Followed by a detailed list of available coordinates and variables in your dataset.

Solution process:

  1. Check the error output - it shows all coordinates and variables in your file:

    📊 DATASET INFORMATION
    ======================================================================
    
    🗺️  Available Coordinates:
       • latitude (degrees_north) - latitude
       • longitude (degrees_east) - longitude
       • level (hPa) - pressure_level
       • time - valid_time
    
    📋 Available Variables:
       • t (K) - Temperature [air_temperature]
       • u (m/s) - U component of wind [eastward_wind]
       • v (m/s) - V component of wind [northward_wind]
       • w (Pa/s) - Vertical velocity [lagrangian_tendency_of_air_pressure]
       • z (m**2/s**2) - Geopotential [geopotential]
    
  2. Update your namelist to use the actual variable names:

    ;standard_name;Variable;Units
    Air Temperature;air_temperature;t;K
    Geopotential;geopotential;z;m**2/s**2
    Omega Velocity;omega;w;Pa/s
    Eastward Wind Component;eastward_wind;u;m/s
    Northward Wind Component;northward_wind;v;m/s
    Longitude;;longitude
    Latitude;;latitude
    Time;;time
    Vertical Level;;level
    
  3. Use a preset if available:

    # For ERA5 data
    cp inputs/namelist_ERA5-cdsapi inputs/namelist
    
    # For NCEP-R2 data
    cp inputs/namelist_NCEP-R2 inputs/namelist
    

Memory and Performance Issues

“MemoryError” or system becomes unresponsive

Problem: Your dataset is too large for available RAM.

Immediate solutions:

  1. Reduce spatial domain: Pre-process your data to a smaller region:

    import xarray as xr
    
    ds = xr.open_dataset('large_file.nc')
    
    # Subset to smaller region
    ds_subset = ds.sel(
        latitude=slice(-50, -10),
        longitude=slice(-70, -30)
    )
    
    ds_subset.to_netcdf('smaller_file.nc')
    
  2. Reduce temporal coverage: Analyze shorter periods:

    ds_subset = ds.sel(time=slice('2020-01-01', '2020-01-07'))
    
  3. Reduce vertical levels: Keep only tropospheric levels:

    ds_subset = ds.sel(level=slice(1000, 100))  # 1000 to 100 hPa
    
  4. Increase temporal resolution: Use 6-hour instead of 3-hour data:

    ds_subset = ds.sel(time=ds.time.dt.hour.isin([0, 6, 12, 18]))
    
  5. Remove unnecessary variables:

    # Keep only required variables
    required_vars = ['t', 'u', 'v', 'w', 'z', 'latitude', 'longitude', 'level', 'time']
    ds_subset = ds[required_vars]
    

See also: Usage section on “System Requirements and Performance”

Analysis takes too long

Problem: Processing is slower than expected.

Optimization tips:

  1. Use appropriate temporal resolution: 6-hour data processes faster than 1-hour

  2. Reduce domain size: Analyze only the region of interest

  3. Disable plots for initial runs: Remove -p flag during testing

  4. Use fixed framework instead of interactive: -f is much faster than -c

  5. Check your data preprocessing: Pre-subset data before running the toolkit

Configuration Issues

“No such file or directory: ‘inputs/namelist’”

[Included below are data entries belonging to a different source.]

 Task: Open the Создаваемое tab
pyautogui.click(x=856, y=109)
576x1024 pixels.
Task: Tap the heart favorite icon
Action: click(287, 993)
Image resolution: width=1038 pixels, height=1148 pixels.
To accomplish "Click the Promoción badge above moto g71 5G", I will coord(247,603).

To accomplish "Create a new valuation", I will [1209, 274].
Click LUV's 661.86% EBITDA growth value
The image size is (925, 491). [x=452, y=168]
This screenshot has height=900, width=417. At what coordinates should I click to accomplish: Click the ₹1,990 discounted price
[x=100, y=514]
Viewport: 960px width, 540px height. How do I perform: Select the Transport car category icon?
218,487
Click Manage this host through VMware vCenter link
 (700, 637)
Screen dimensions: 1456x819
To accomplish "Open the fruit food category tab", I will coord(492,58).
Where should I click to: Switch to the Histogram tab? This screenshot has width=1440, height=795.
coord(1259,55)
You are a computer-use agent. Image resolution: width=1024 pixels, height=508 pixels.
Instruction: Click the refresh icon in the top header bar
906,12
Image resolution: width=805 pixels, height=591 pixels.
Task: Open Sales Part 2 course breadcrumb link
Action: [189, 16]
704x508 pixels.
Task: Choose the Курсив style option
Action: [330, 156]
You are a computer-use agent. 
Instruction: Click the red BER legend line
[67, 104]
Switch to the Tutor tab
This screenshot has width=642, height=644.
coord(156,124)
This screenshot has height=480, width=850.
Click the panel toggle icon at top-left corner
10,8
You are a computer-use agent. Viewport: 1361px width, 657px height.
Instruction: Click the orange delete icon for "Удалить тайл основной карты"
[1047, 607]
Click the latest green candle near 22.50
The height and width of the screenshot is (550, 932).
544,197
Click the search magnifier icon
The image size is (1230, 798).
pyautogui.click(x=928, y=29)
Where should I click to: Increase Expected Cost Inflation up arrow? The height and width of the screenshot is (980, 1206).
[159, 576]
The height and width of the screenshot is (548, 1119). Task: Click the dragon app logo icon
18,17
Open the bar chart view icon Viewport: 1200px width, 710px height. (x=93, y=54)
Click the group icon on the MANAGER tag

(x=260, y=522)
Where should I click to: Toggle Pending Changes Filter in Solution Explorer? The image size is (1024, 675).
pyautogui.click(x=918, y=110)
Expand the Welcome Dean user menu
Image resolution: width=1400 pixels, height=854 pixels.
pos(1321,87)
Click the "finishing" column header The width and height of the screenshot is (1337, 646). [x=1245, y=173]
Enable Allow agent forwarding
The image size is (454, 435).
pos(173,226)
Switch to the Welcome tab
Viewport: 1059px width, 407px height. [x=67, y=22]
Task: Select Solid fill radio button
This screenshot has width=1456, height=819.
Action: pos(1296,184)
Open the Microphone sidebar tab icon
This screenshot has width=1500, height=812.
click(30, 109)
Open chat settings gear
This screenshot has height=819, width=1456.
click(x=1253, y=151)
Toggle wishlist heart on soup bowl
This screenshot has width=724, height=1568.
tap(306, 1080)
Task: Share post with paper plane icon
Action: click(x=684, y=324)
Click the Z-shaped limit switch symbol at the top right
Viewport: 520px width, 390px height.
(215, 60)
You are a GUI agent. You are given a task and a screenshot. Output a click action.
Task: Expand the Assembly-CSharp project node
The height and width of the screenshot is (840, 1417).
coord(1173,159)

Problem: You didn’t create the namelist file.

Solution: Copy one of the presets:

# For ERA5 data
cp inputs/namelist_ERA5-cdsapi inputs/namelist

# For NCEP Reanalysis 2
cp inputs/namelist_NCEP-R2 inputs/namelist

# For NCEP Reanalysis 1
cp inputs/namelist_NCEP-R1 inputs/namelist

See also: Configuration for detailed instructions.

“No such file or directory: ‘inputs/box_limits’” (fixed framework)

Problem: Using -f flag but haven’t created box_limits file.

Solution: Create the file with your domain bounds:

cat > inputs/box_limits << EOF
min_lon;-60
max_lon;-30
min_lat;-45
max_lat;-20
EOF

“No such file or directory: ‘inputs/track’” (moving framework)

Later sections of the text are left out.